Iranian President Ebrahim Raisi’s Soviet-built Mi-8 Helicopter Lacked Instrument Flying Capability, Suffered Hard Landing

Iranian President Ebrahim Raisi was aboard a helicopter that made a 'hard landing' in the country's north-west. (AP Photo/Vahid Salemi, File)

Iranian state media has reported that a helicopter carrying Iranian President Ebrahim Raisi has suffered a “hard landing” without elaborating.

Some began urging the public to pray for Raisi and the others on board on Sunday as rescue crews sped through a misty, rural forest where his helicopter was believed to be.

The Mi-8 prototype was designed as a VIP transport, with the rotor changed from four blades to five blades in 1963 to reduce vibration, the cockpit doors replaced by blister perspex slides and a sliding door added to the cabin. Still, it lacked instrument flying capability and modern avionics.

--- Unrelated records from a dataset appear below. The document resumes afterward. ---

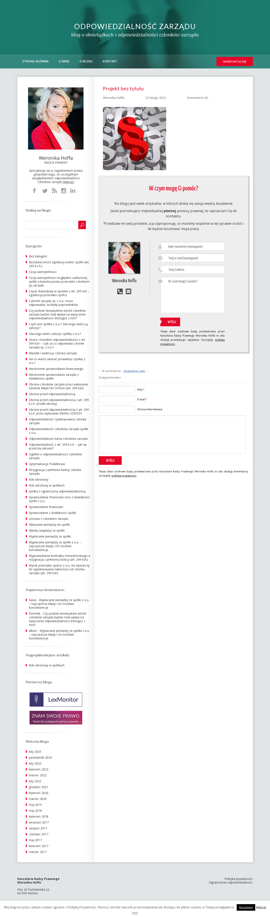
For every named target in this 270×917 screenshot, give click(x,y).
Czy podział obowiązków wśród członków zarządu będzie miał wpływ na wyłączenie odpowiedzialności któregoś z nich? (57, 314)
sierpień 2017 (38, 828)
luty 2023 (35, 763)
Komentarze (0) (197, 98)
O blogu (86, 61)
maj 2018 (35, 811)
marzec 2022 (38, 775)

In general terms, instrument flying means flying in the clouds. More specifically, IMC is defined as weather that is “below the minimums prescribed for flight under Visual Flight Rules.” It’s called instrument flight because the pilot navigates only by reference to the instruments in the aircraft cockpit.

Mi-8 Helicopter

The likely crash came after Iran under Raisi and Supreme Leader Ayatollah Ali Khamenei launched an unprecedented drone-and-missile attack on Israel just last month and has enriched uranium closer than ever to weapons-grade levels.

Meanwhile, Iran has faced years of mass protests against its Shiite theocracy over an ailing economy and women’s rights — making the moment that much more sensitive for Tehran and the future of the country as the Israel-Hamas war inflames the wider Middle East.

Rescue workers are searching in difficult conditions, including heavy fog, for a helicopter that was carrying several people including Iran’s president and foreign minister [Azin Haghigho/ MojNews/AFP]

Raisi was travelling in Iran’s East Azerbaijan province. State TV said the incident happened near Jolfa, a city on the border with with the nation of Azerbaijan, some 600 kilometres north-west of the Iranian capital, Tehran. Later, the TV put it farther east near the village of Uzi, but details remained contradictory.

Traveling with Raisi were Iran’s Foreign Minister Hossein Amirabdollahian, the governor of Iran’s East Azerbaijan province and other officials and bodyguards, the state-run IRNA news agency reported.

One local government official used the word “crash” to describe the incident, but he acknowledged to an Iranian newspaper that he had yet to reach the site himself.

Neither IRNA nor state TV offered any information on Raisi’s condition. However, hard-liners urged the public to pray for him.

“The esteemed president and company were on their way back aboard some helicopters and one of the helicopters was forced to make a hard landing due to the bad weather and fog,” Interior Minister Ahmad Vahidi said in comments aired on state TV.

“Various rescue teams are on their way to the region but because of the poor weather and fogginess it might take time for them to reach the helicopter.”

He said the region was “a bit (rugged) and it’s difficult to make contact”.

“We are waiting for rescue teams to reach the landing site and give us more information,” the minister said.

Rescuers were attempting to reach the site, state TV said, but had been hampered by poor weather conditions. There had been heavy rain and fog reported with some wind.

IRNA called the area a “forest” and the region is known to be mountainous as well. State TV aired images of SUVs racing through a wooded area.

Raisi had been in Azerbaijan early on Sunday (Sunday evening AEST) to inaugurate a dam with Azerbaijan’s President, Ilham Aliyev. The dam is the third one that the two nations built on the Aras River.

The visit came despite chilly relations between the two nations, including over a gun attack on Azerbaijan’s Embassy in Tehran in 2023, and Azerbaijan’s diplomatic relations with Israel, which Iran’s Shiite theocracy views as its main enemy in the region.

Iran flies a variety of helicopters in the country, but international sanctions make it difficult to obtain parts for them. Its military air fleet also largely dates back to before the 1979 Islamic Revolution

Raisi, 63, is a hard-liner who formerly led the country’s judiciary. He is viewed as a protégé of Iran’s Supreme Leader Ayatollah Ali Khamenei and some analysts have suggested he could replace the 85-year-old leader after his death or resignation from the role.

Raisi won Iran’s 2021 presidential election, a vote that saw the lowest turnout in the Islamic Republic’s history. Raisi is sanctioned by the US in part over his involvement in the mass execution of thousands of political prisoners in 1988 at the end of the bloody Iran-Iraq war.

Under Raisi, Iran now enriches uranium at nearly weapons-grade levels and hampers international inspections.

Iran has armed Russia in its war on Ukraine, as well as launched a massive drone-and-missile attack on Israel amid its war against Hamas in the Gaza Strip. It also has continued arming proxy groups in the Middle East, like Yemen’s Houthi rebels and Lebanon’s Hezbollah.